Given passage:
-*-
# New Life For An Old Skiff



## NoMoSurf (Oct 2, 2007)

I bought this boat a few years ago for $400 and put many, many hours on it. She's a 1971 Kingfisher 154 that I remotored with a 79 Johnson 55hp. Well, now the transom is getting a couple of soft spots and the trailer is looking pretty rough. Also, the layout is a little awkward to move around in. 

So, with permission fom the budgetary commitee (wife) it's time to redo the ol girl! The boat, not the wife. I plan to make this an ongoing build thread. And the time to completion will hopefully be around March 2017. 
Here is the starting point:


----------



## NoMoSurf (Oct 2, 2007)

Here is the vision. The plan is to replace the transom with 1-1/2" Coosa Bluewater 26. Why, because I bought it for another boat and never used it. So, it has been sitting for 2 years along with 5 sheets of 1/2" an 3/4" marine ply. I'll cut out the current seat boxes and ribs. Those will be replaced with 1-1/2"Coosa ribs. Then I am going to floor the whole boat and convert it to a Center Console. Yep, I said it! 
Why? Cause I want to and I already have a brand new cooler seat that came with another boat that I bought. The boat already needs new cables and to have a rotary safety helm anyway. I'll create a boxed in area at the rear that will house a 12gal fuel tank (already have it sitting around) and add a bilge area with a bilgepump. I'm also gonna fill the areas under the floor, deck, and under the gunwales with floatation foam, as the boat has none now. No floatation and no pump can = a really bad day...

The planned layout:



The planned paint job: White hull with blue sides and an oyster white interior to knock down the glare a tad.


----------



## NoMoSurf (Oct 2, 2007)

Well, I have the hull stripped of everything that will unbolt except the seat lids. I'm cutting those out anyway. The boat looks really narrow in these pics, but it is really 62" wide across the floor.




Uh oh, looks like we have a little rot! Well, I already knew it was there. You could push in on the transom with your finger.


Break time!!!


Yep, there's ROT!!


----------



## GROUPERKING (Sep 28, 2011)

Budgetary committee. .. Bawahahaha ! Well said. Good luck on the rebuild, I'll be watching for progress reports.


----------



## NoMoSurf (Oct 2, 2007)

Yeah, the Chairman of the Budgetary Committee looked at me crooked through her eyebrow until I explained:
Transom is rotted, boat unsafe 
Already have Coosa and plywood
Explained sticking steering cable and that it was not safety helm = consequences
brought up her discomfort in front of boat and how much she likes Center Consoles


So it unanimously passed. Of couse, each line item will have to pass scrutiny as the funds are procured... But the good news is, she was looking at stuff for sale in online yardsales and showed me several boat trailers to replace the one that needs so much work. Oddly enough, I was the one that rejected the price. haha


----------



## Jason (Oct 2, 2007)
-*-
Information shown:
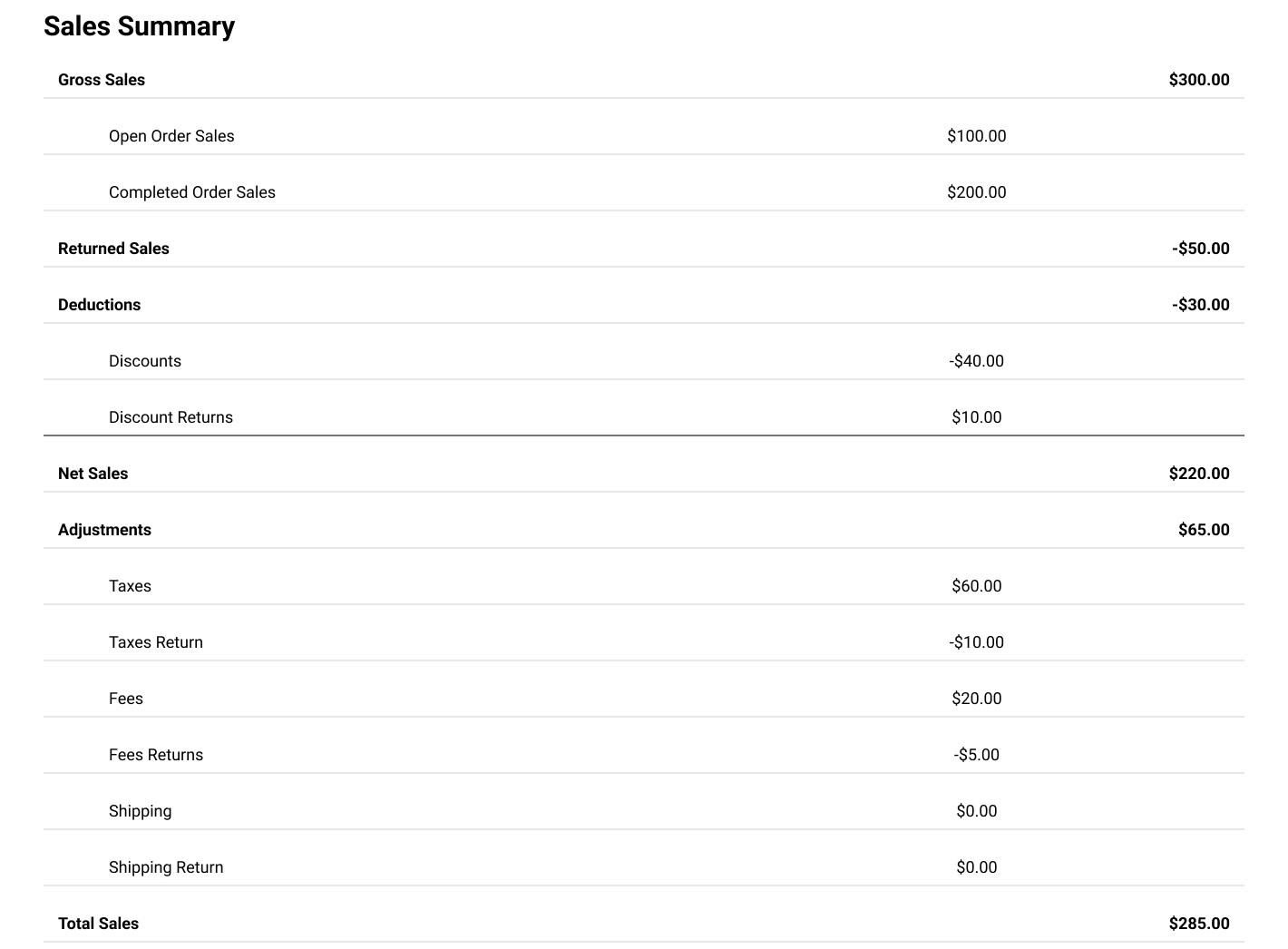Select the Adjustments row label
The image size is (1288, 949).
[x=104, y=530]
-*-
Required tasks:
a - Repeat the part of the skiff rebuild thread that begins at the words "Well, I have" and stops after "Break time!!!", changing "seat lids" to "seat covers".
b - Answer these questions about the skiff rebuild thread:
(i) How much did the boat cost when it was bought?
(ii) What size fuel tank will the boxed-in area at the rear hold?
(iii) How wide is the boat across the floor?
c - Continue the skiff rebuild thread from where it stops.
The lines are not needed for anything here.

Responses to the tasks:
a -
Well, I have the hull stripped of everything that will unbolt except the seat covers. I'm cutting those out anyway. The boat looks really narrow in these pics, but it is really 62" wide across the floor.




Uh oh, looks like we have a little rot! Well, I already knew it was there. You could push in on the transom with your finger.


Break time!!!

b -
(i) $400
(ii) 12 gallons
(iii) 62 inches

c -
Looking forward to the build!!!


----------



## noffboy69 (Jun 26, 2016)

following.....:thumbup:


----------



## murfpcola (Aug 28, 2012)

Looking forward to the build. Have you done much testing with the boat in the water and you standing in it? Obviously you are going to be adding weight which may make it less stable. Just some thoughts before you get too far. I bet when you get it done you will use it a lot much around the house than the Cape Horn.


EDIT--I see where you say you put many hours on it so you have stood up in it. I like to look at pictures more than read


----------



## SHunter (Jun 19, 2009)

I admire anyone who takes on rebuilding an old boat. I have one in the yard that I keep looking at and thinking about doing something with one way or another, but I would probably need more of those Landshark's that you have sitting on the boat even to begin the colossal plan. Keep posting progress and good luck with the Chairman of the Board financing the project.


----------



## NoMoSurf (Oct 2, 2007)

Yes, I've spent many hundreds of hours in the boat already. We fish it alot. I would say at least 3 out of 4 weekends a month from April till November. Our trips are usually 8-10 hours. So yeah, I'm familiar with the boat. haha We use it ALOT more than the Cape Horn. I've only had the CH in the water up here twice. Once was to test out when I replaced the foot last year and the other was the shakedown cruise before our annual trip to the coast. That CH only sees 3-5 fishing trips a year. All within the week that we are down. The rest of the year I just clean it, charge it, and crank it every month or so to keep it from going bad. I probably shouldn't have bought it. But it sure is nice not getting beat up when we do go to the coast like we did in my 17 footer.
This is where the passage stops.